TASK INPUTS:

=== Begin Enclosure ===

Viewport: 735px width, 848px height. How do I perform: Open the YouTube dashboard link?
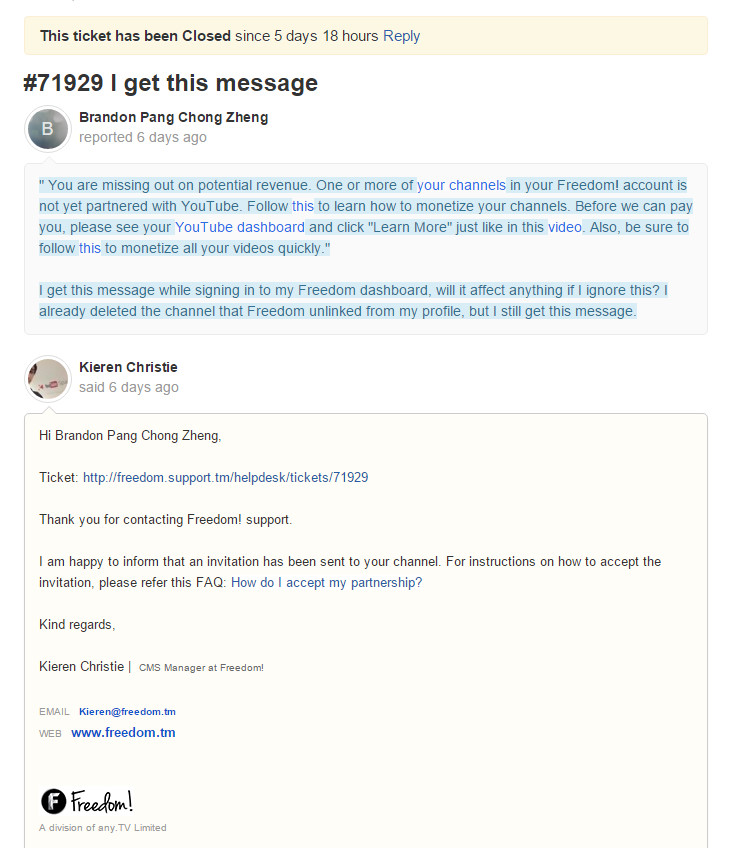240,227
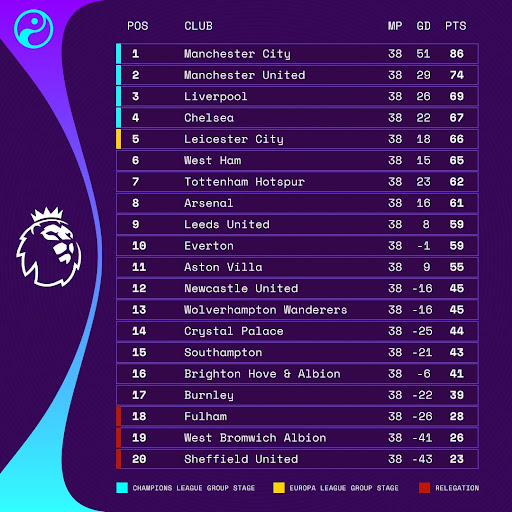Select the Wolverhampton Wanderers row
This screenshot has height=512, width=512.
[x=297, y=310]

=== End Enclosure ===
=== Begin Enclosure ===

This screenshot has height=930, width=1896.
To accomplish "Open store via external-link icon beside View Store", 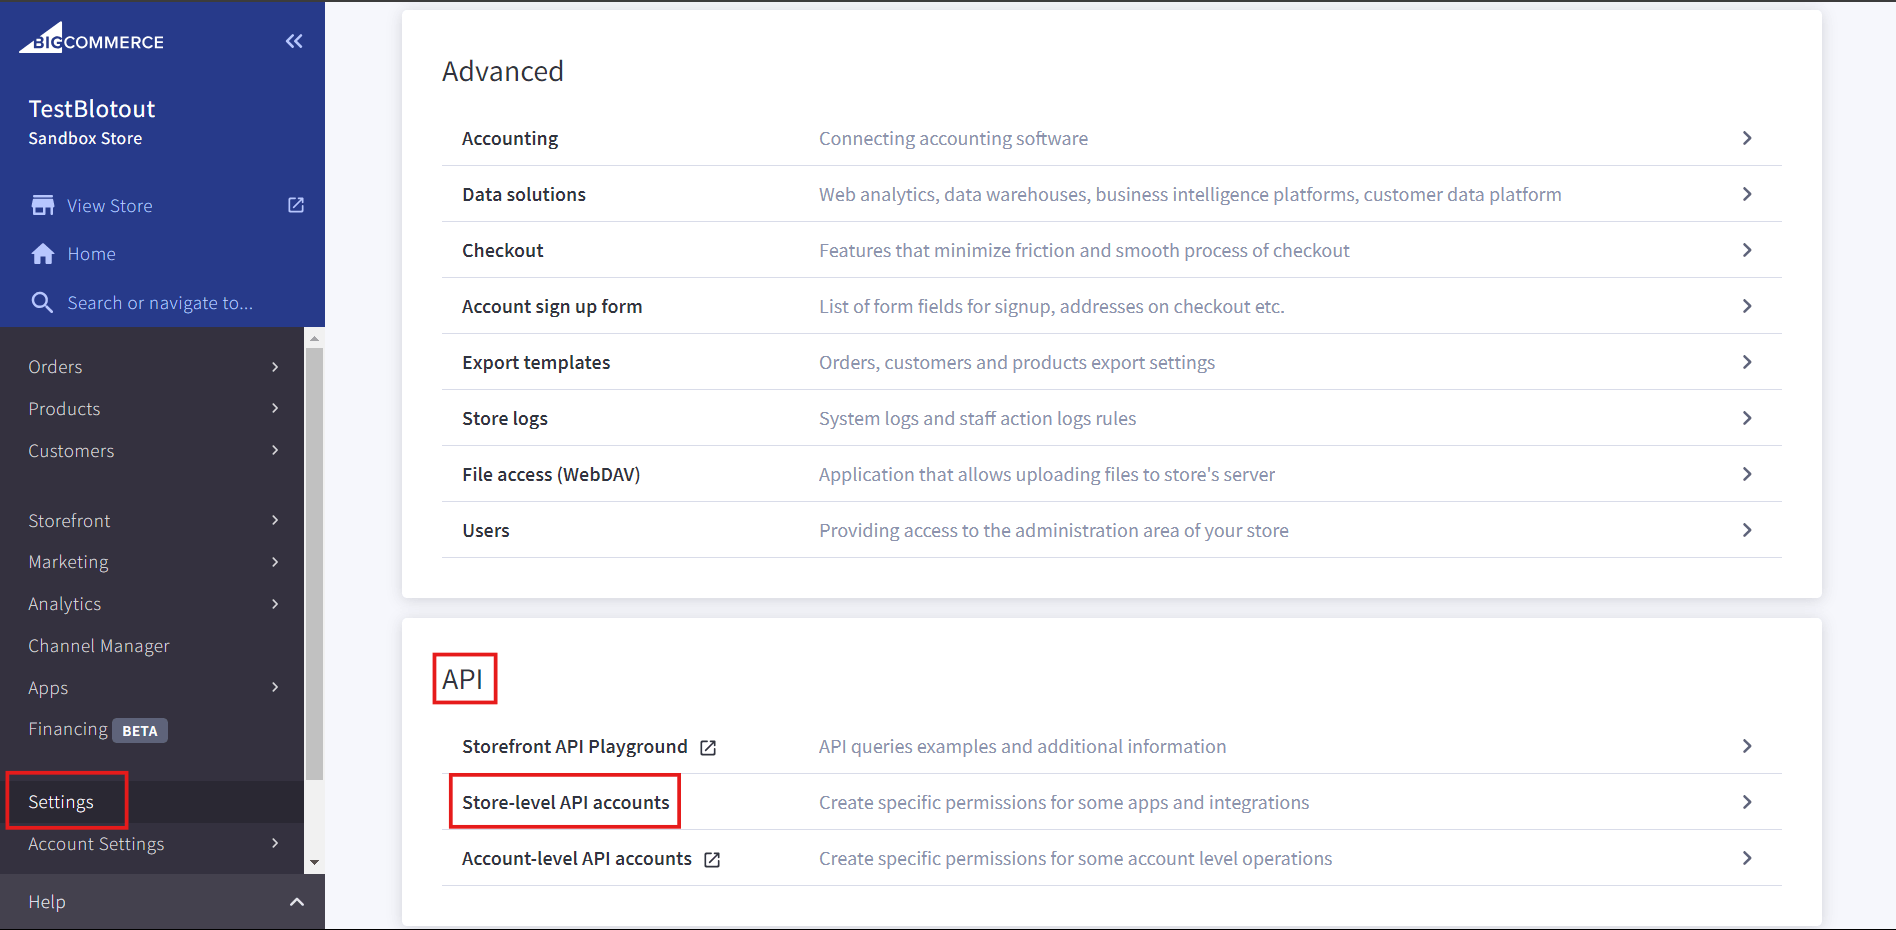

=== End Enclosure ===

In the records above, everything from the line with "This screenshot has height=930, width=1896." down to the line with "store via external-link" is to be set down exactly, both ends included, with no pictures and no other lines.

WRITTEN SOLUTION:
This screenshot has height=930, width=1896.
To accomplish "Open store via external-link icon beside View Store", 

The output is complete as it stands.